Этот жалкий, запуганный человечек служил вечной мишенью для развлечений бандитской шайки, обосновавшейся в городке. Однажды негодяи накинули на него лассо и, волоча несчастного по улице, стреляли ему под ноги. Увидев это, Крэвет, ставший к тому времени редактором основанной им газеты «Оклахомский вигвам», двумя меткими, как всегда, выстрелами разбил две бутылки виски, из которых насильно поили забитого торговца.
С этого, собственно, и начинается главный конфликт картины — между законом и беззаконием, конфликт, носящий здесь, в отличие от многих обычных вестернов, символический характер. Мы привыкли к мужественному герою — шерифу или вольному стрелку, который борется с бандитами не мудрствуя лукаво, просто в этом он видит свое предназначение.
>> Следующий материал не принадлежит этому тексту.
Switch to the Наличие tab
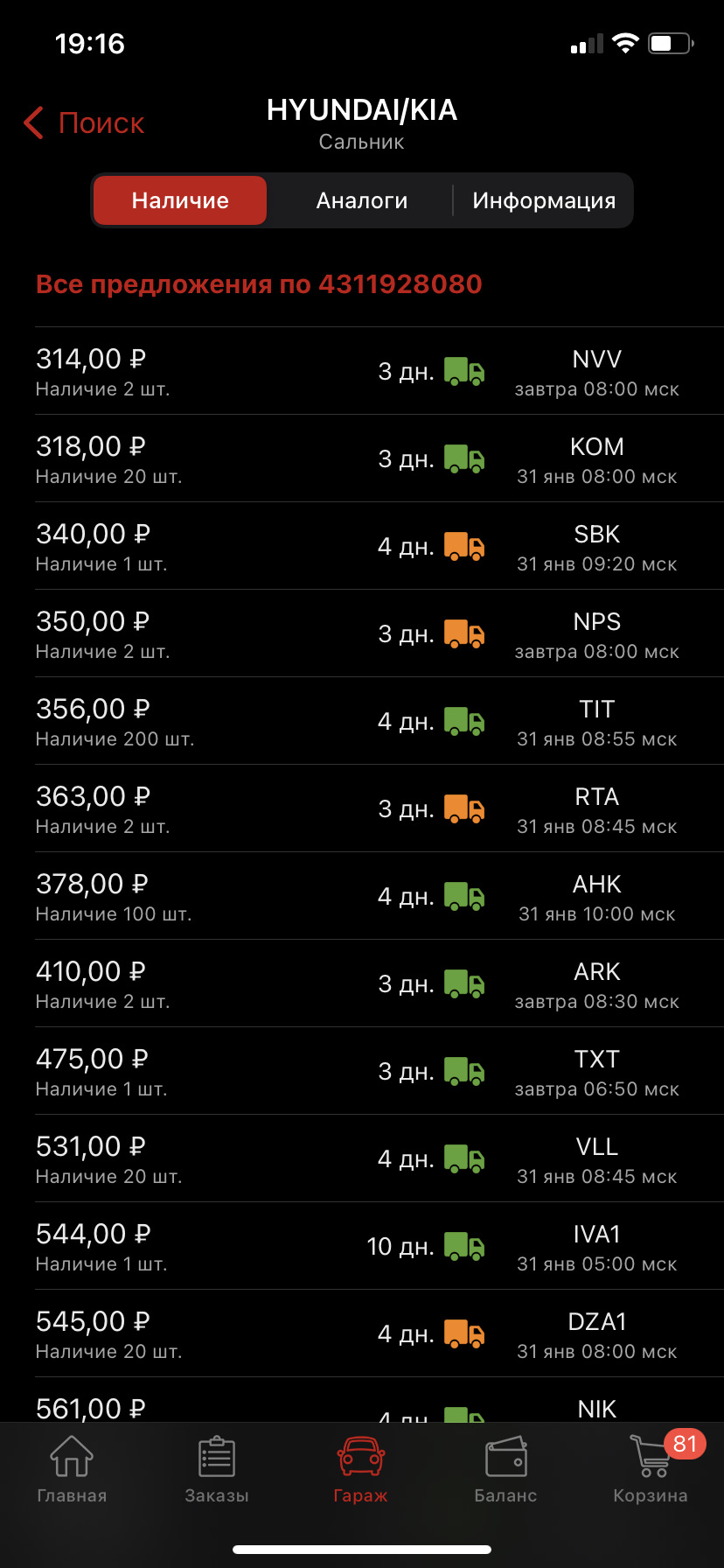Viewport: 724px width, 1568px height. 180,200
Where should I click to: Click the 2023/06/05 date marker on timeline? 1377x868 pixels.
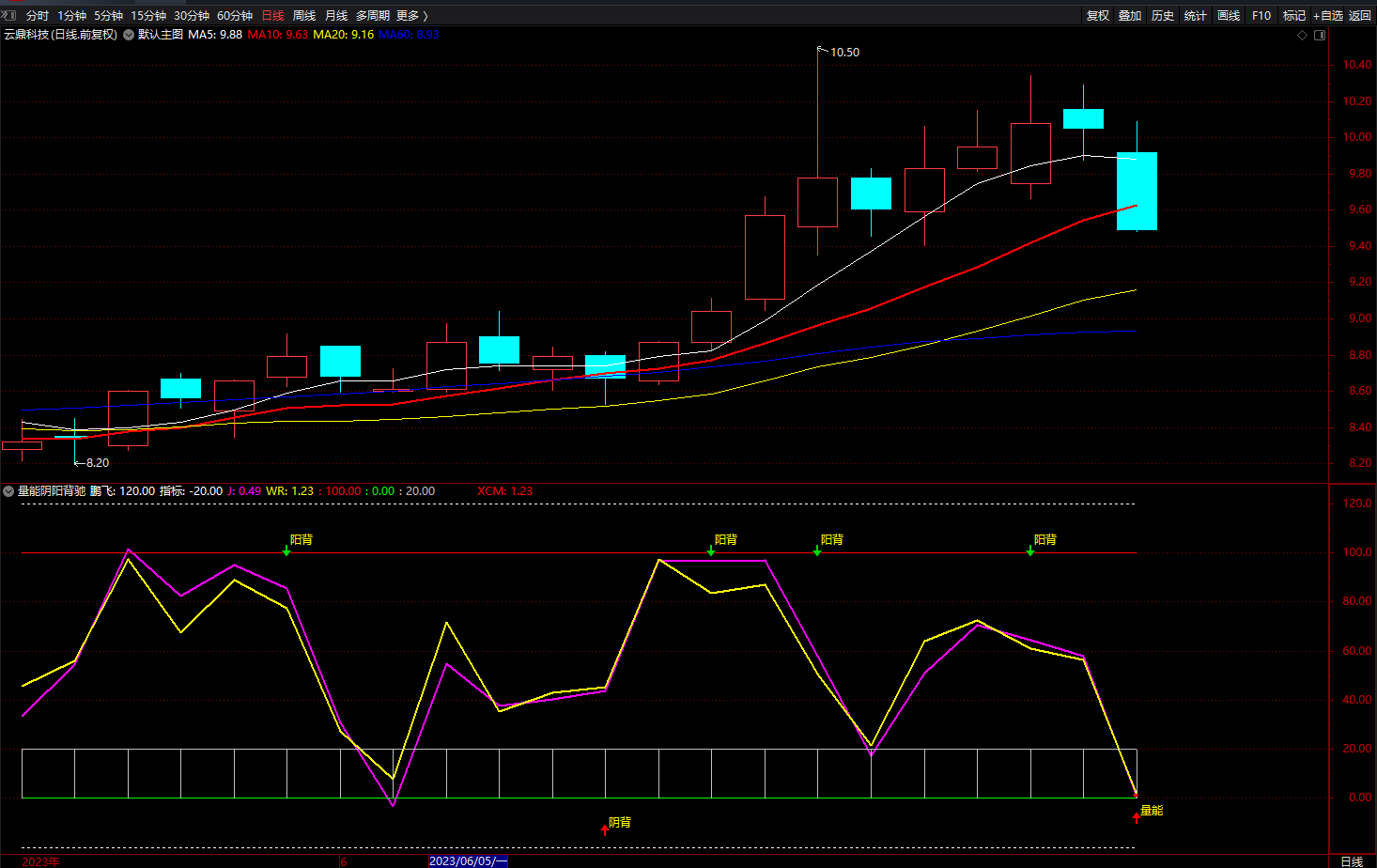(467, 861)
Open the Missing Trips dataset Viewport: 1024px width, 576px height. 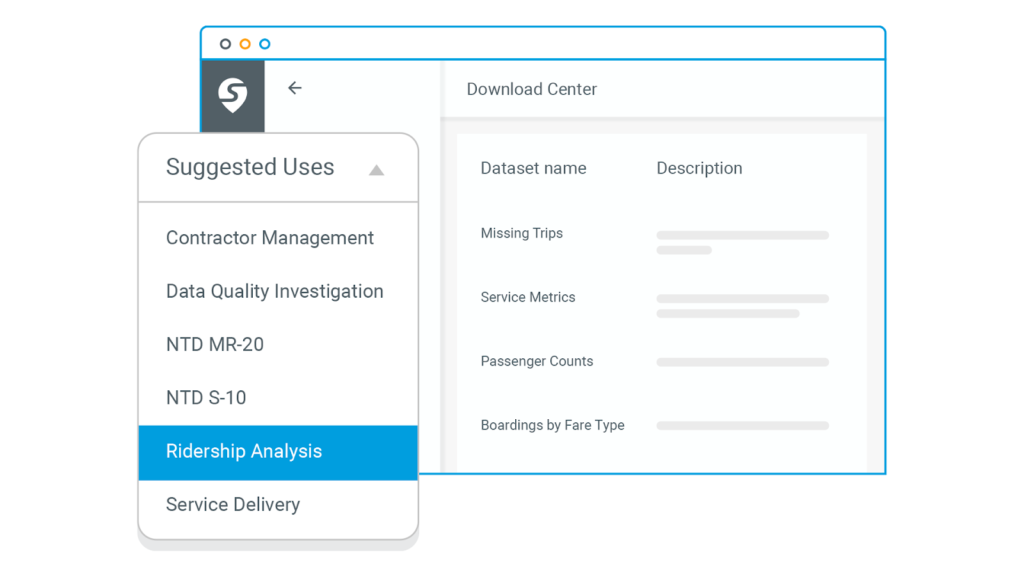pyautogui.click(x=521, y=233)
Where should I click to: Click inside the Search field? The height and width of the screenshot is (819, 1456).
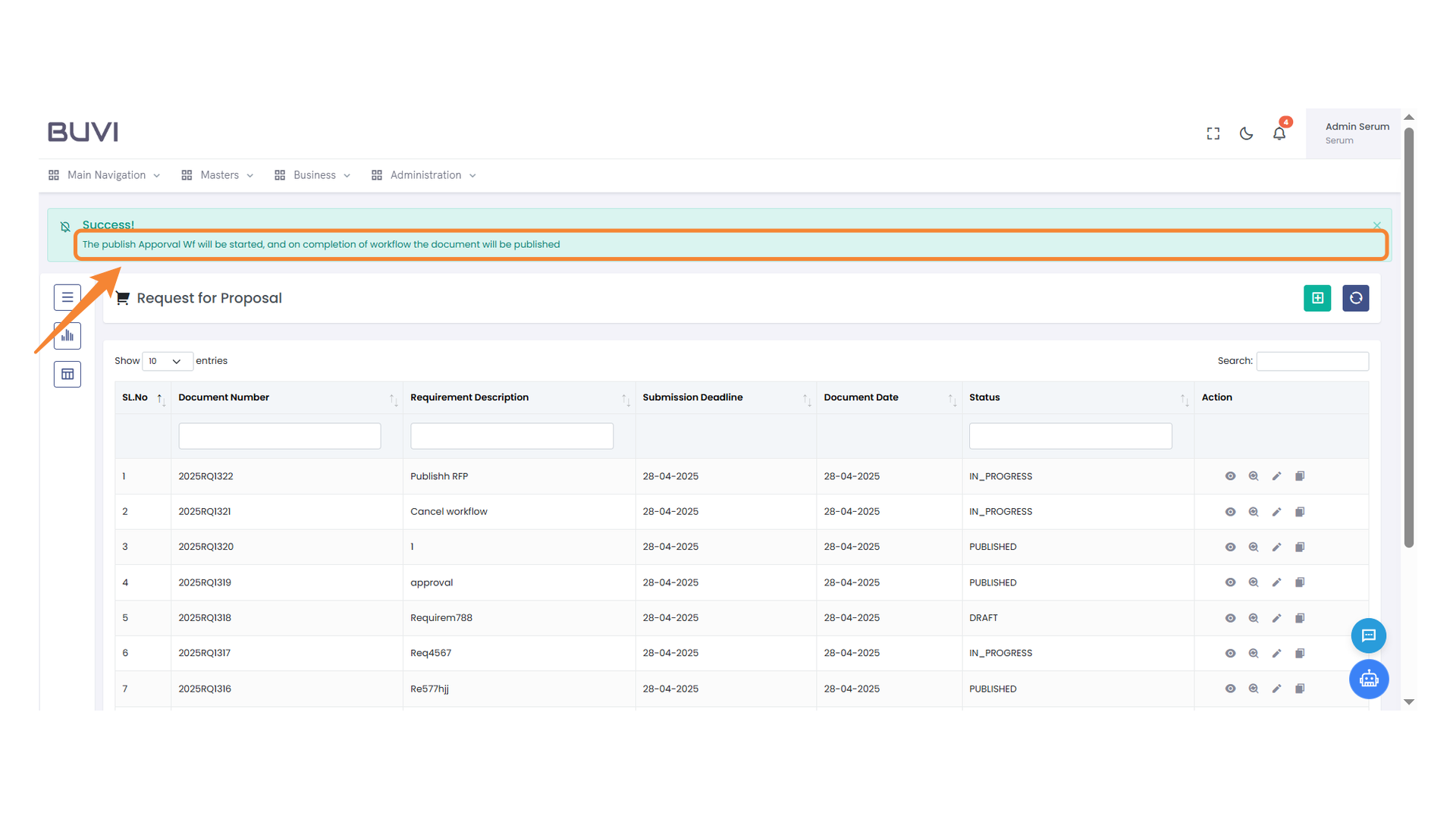[1313, 361]
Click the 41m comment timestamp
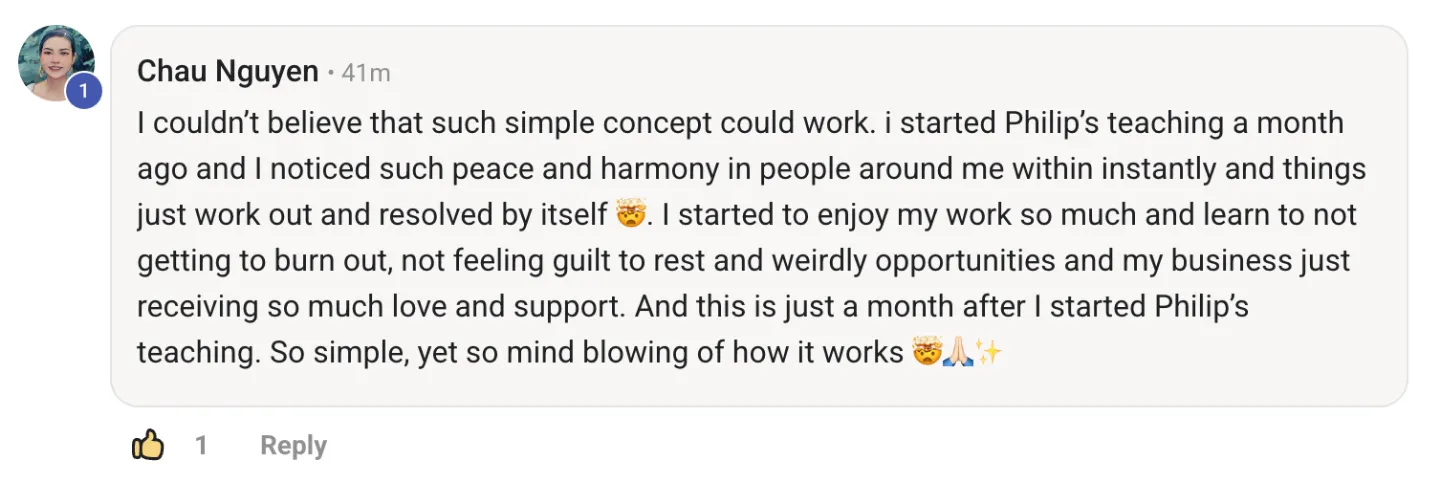 (x=365, y=73)
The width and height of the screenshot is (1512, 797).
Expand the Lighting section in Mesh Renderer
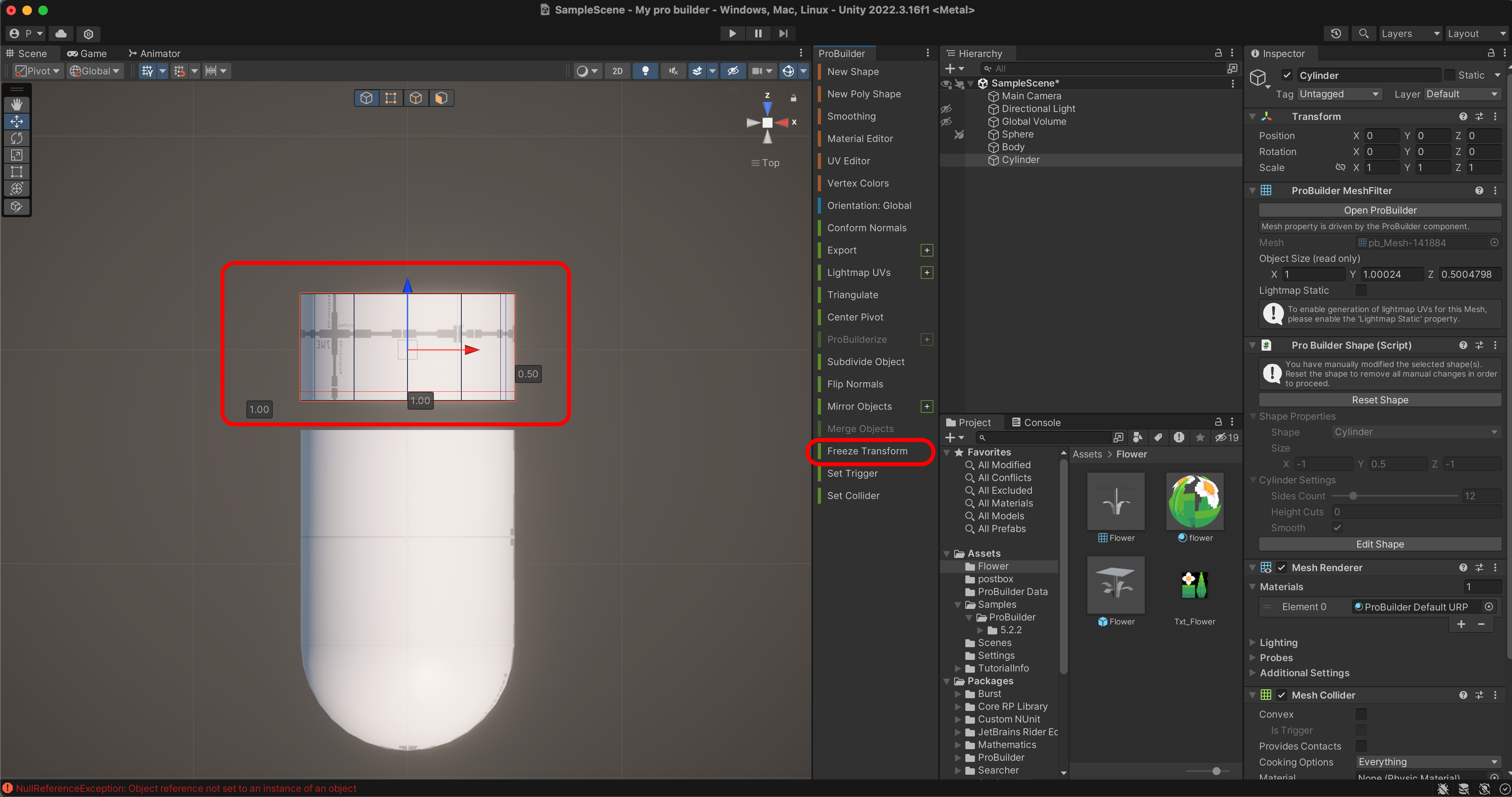point(1278,642)
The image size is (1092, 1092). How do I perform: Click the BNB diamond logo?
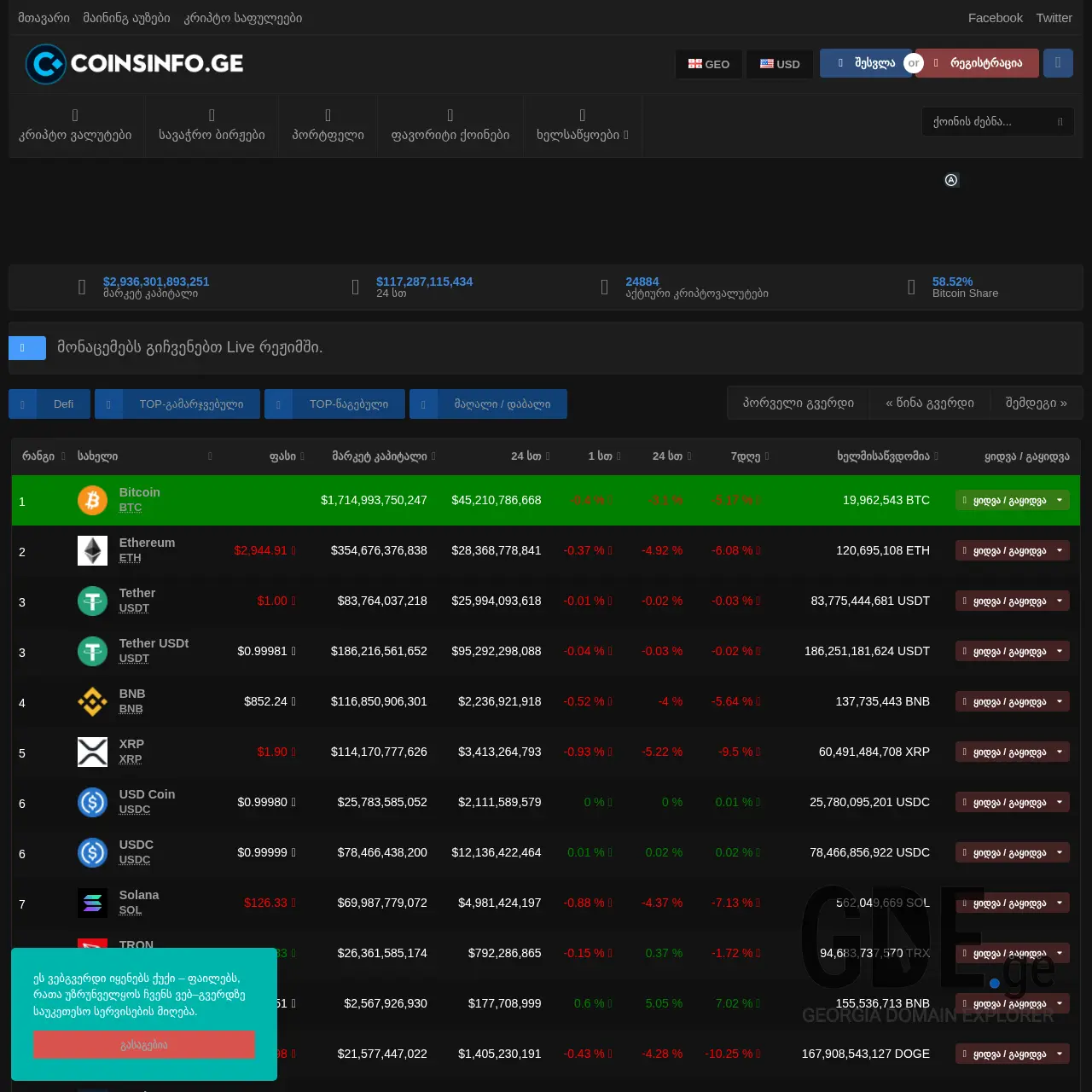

Но Янси Крэвет — не рядовой шериф, он вообще не обременен официальными обязанностями такого рода. Это — убежденный пропагандист идеи национального процветания, покоящегося на правопорядке. Это — проповедник грядущего национального величия, немыслимого для него без следования христианским идеалам. И что из того, что проповедь свою он ведет не только с помощью газеты и библии, выступая на молитвенных собраниях в салуне, превращаемом за неимением пока другого помещения в церковь, но и с помощью револьверов: такова специфика условий существования — вот и все. В реальной жизни он должен был выглядеть — даже с поправкой на кольты — американизированным Дон Кихотом, пытающимся словом убеждения укротить разбушевавшуюся стихию, в реке которой потонет не только это слово, но и звук двух-трех справедливых выстрелов. В фильме он превращен в столпа нового общества, вводящего в нужные берега его буйные нравы.
Он расправляется с бандитами — и поодиночке и группами, как доведется. Он добивается в городке безукоризненного порядка и, когда этот порядок обретает прочность, уезжает дальше, ибо еще где-то заселяются новые земли и он должен выполнять свой долг там, где всего труднее. А Сабра остается руководить газетой, приобретая то же уважение, которое оказывалось Янси.